[Letux-kernel] [Tinkerphones] CI20 - was Re: New LetuxOS Kernels and some tricks and thoughts

H. Nikolaus Schaller hns at goldelico.com
Wed Jun 12 20:07:35 CEST 2019


Hi Paul,

> Am 12.06.2019 um 18:37 schrieb Paul Boddie <paul at boddie.org.uk>:
> 
> On Tuesday 11. June 2019 17.38.20 H. Nikolaus Schaller wrote:
>> Hi Paul,
>> also adding the letux kernel mailing list because discussion becomes quite
>> kernel focussed...
> 
> OK, maybe my message will bounce, though, because I am not subscribed to that 
> list.

Seems to have worked :)

http://lists.goldelico.com/pipermail/letux-kernel/2019-June/003594.html

> 
> [...]
> 
>> I have just booted sucessfully the letux-5.2-rc4 kernel. Log is attached.
>> It seems to ignore NAND completely.
> 
> Yes, support for the specific kind of NAND on the CI20 was dropped in the 
> mainline kernel because it is the "wrong" type, or something. There was 
> argument about it being unreliable and no-one being able to know when it 
> fails, or something like that, so the kernel developers just pushed it over 
> the side. Obviously, this came as a surprise to anyone thinking they could 
> upgrade their kernel and expect everything to keep working.

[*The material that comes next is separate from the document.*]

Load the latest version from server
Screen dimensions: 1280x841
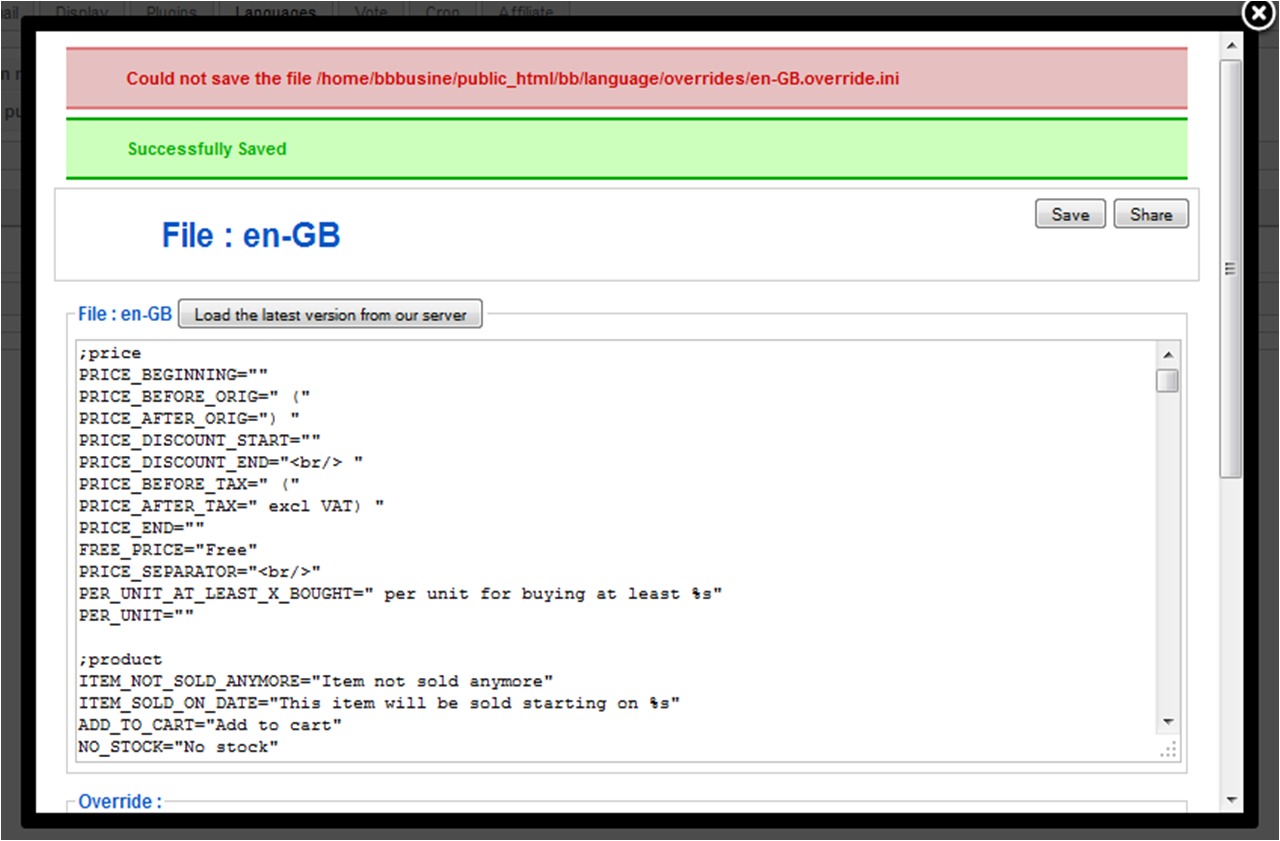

Yes, that is sad, but not the most important issue. It may be even better
to have the NAND as a fallback boot option if the SD card becomes broken.

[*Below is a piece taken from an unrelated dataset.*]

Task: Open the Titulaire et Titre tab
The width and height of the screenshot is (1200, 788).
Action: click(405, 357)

> Anyway, I tried booting the 5.1.8 kernel (from upstream) attached to the 
> serial cable and it did actually boot in the end. I don't get any logging to 
> UART0 despite changing the device tree file and doing "make uImage" but maybe 
> that isn't sufficient. Also, I couldn't figure out how to make systemd start a 
> terminal over UART0 (/dev/tty0), which was easily done using /etc/inittab 
> before some people decided they knew better about how things should be set up.
> 
> So, I ended up investigating using the UART4 connector which is unreliable 
> mechanically for those of us using female header connectors.

I have looked around for a pre-crimped 4-pin JST-XH socket with cable ends and
did find one as "3s battery balancer cable". There are other offers of course.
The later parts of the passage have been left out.